What you have to do => An exact copy of the entries is required, with every image omitted.

Saved entries
*****

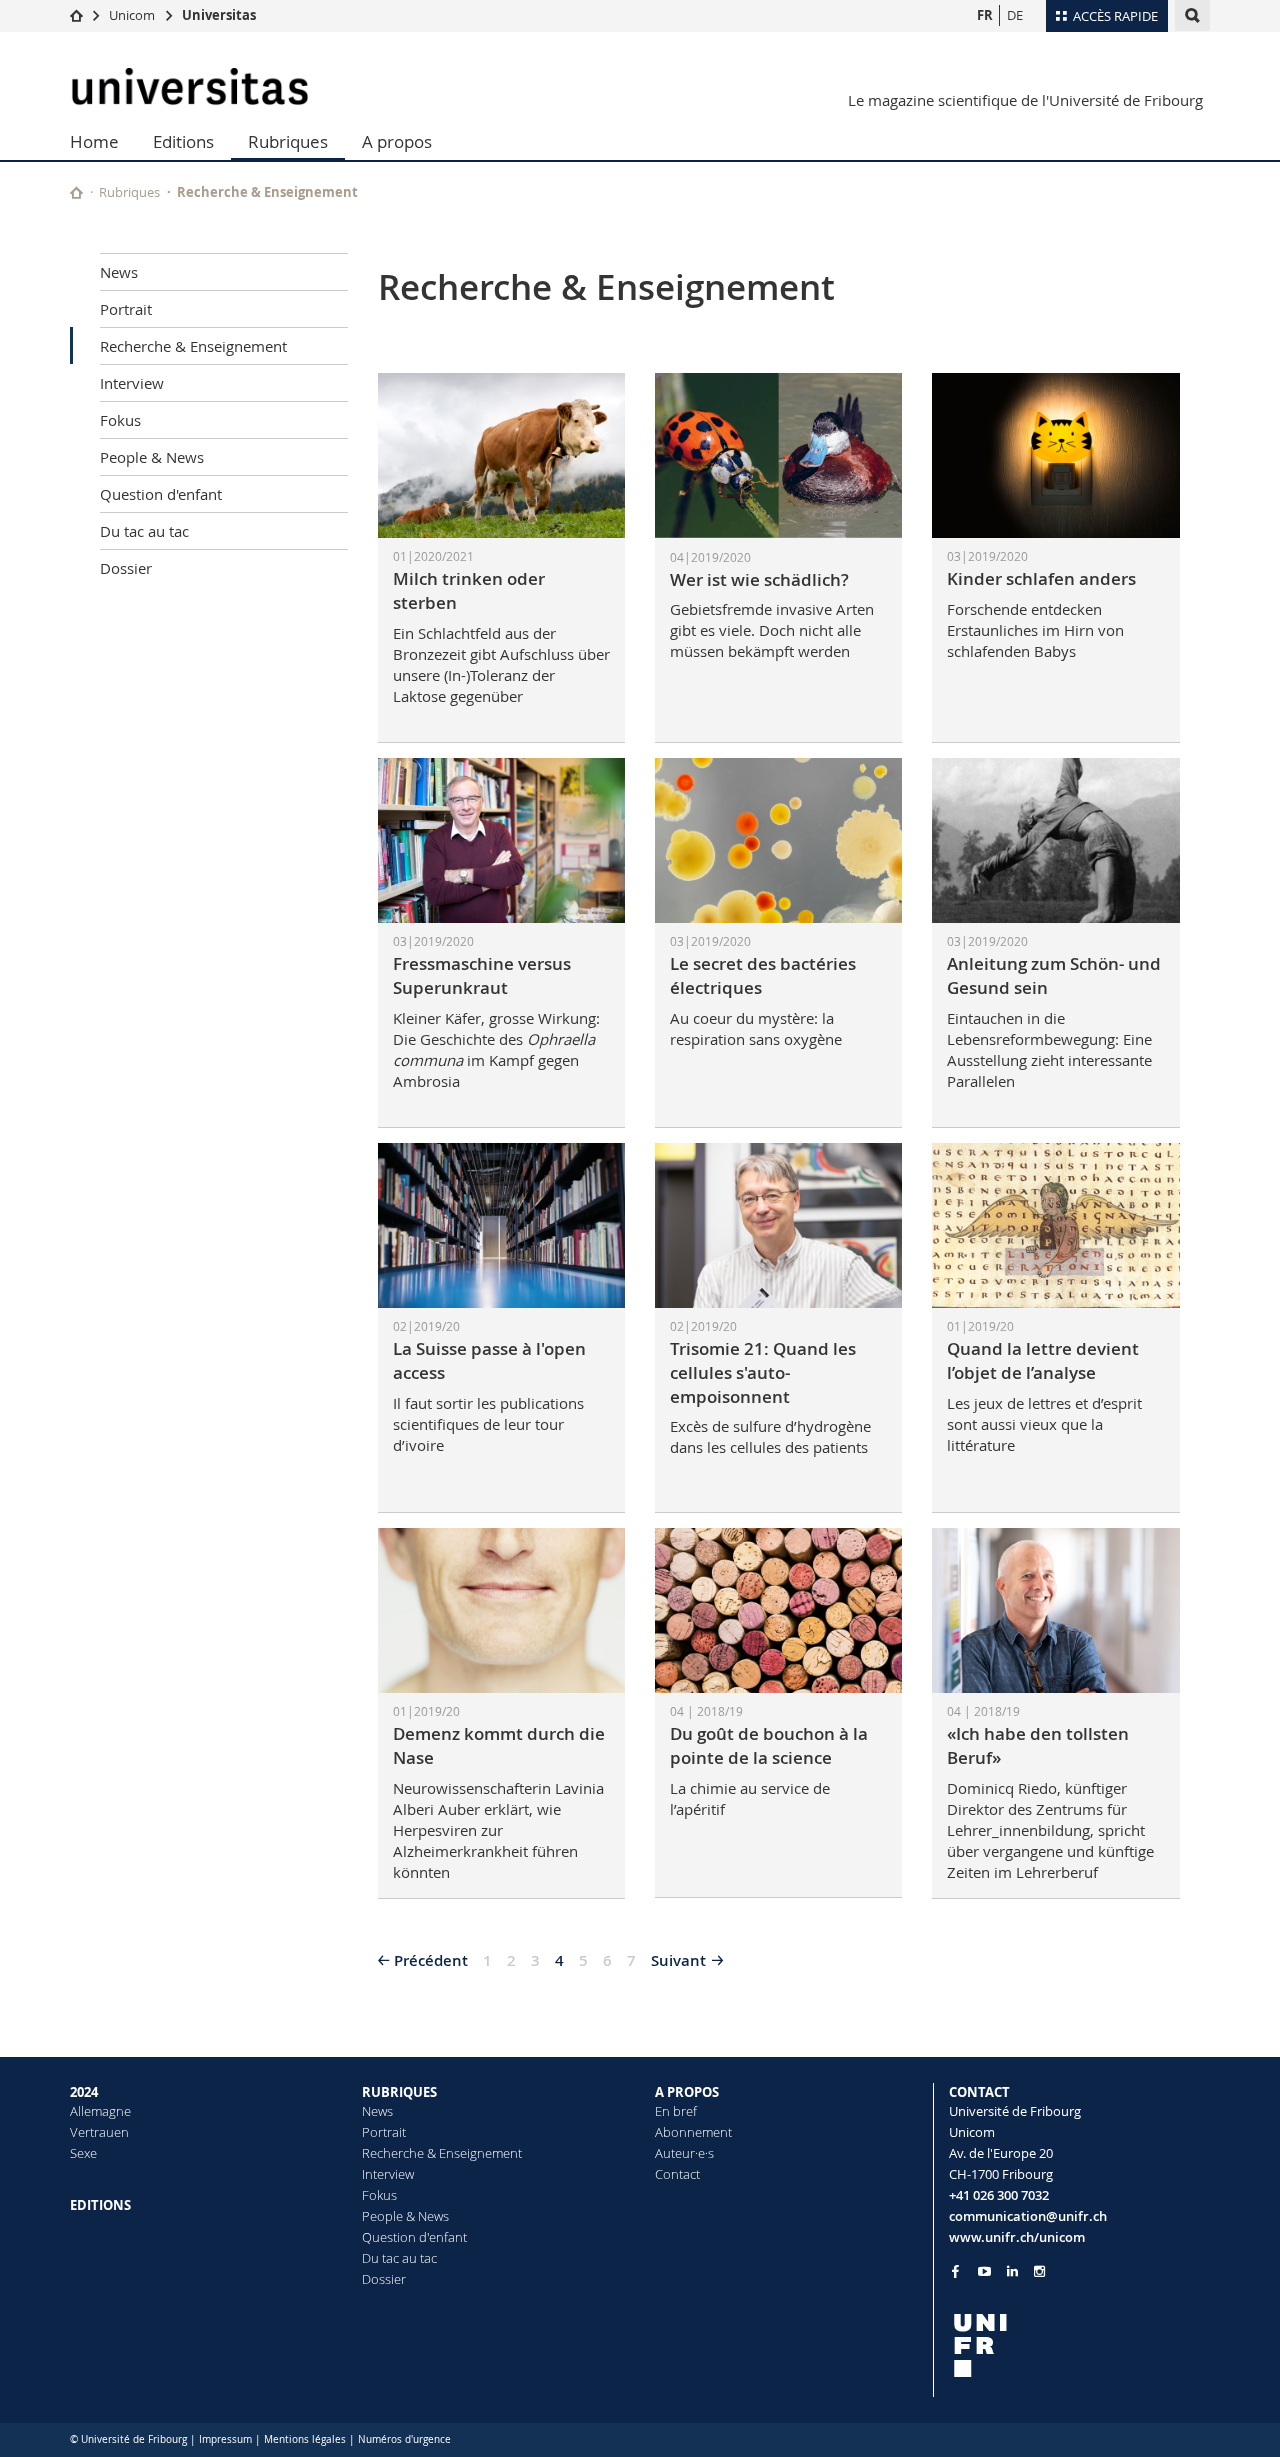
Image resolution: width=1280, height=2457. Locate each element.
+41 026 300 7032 (999, 2195)
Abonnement (693, 2132)
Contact (677, 2174)
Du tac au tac (144, 531)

*****

Answer for this exercise =>
Image resolution: width=1280, height=2457. Locate each element.
+41 026 300 7032 (999, 2195)
Abonnement (693, 2132)
Contact (677, 2174)
Du tac au tac (144, 531)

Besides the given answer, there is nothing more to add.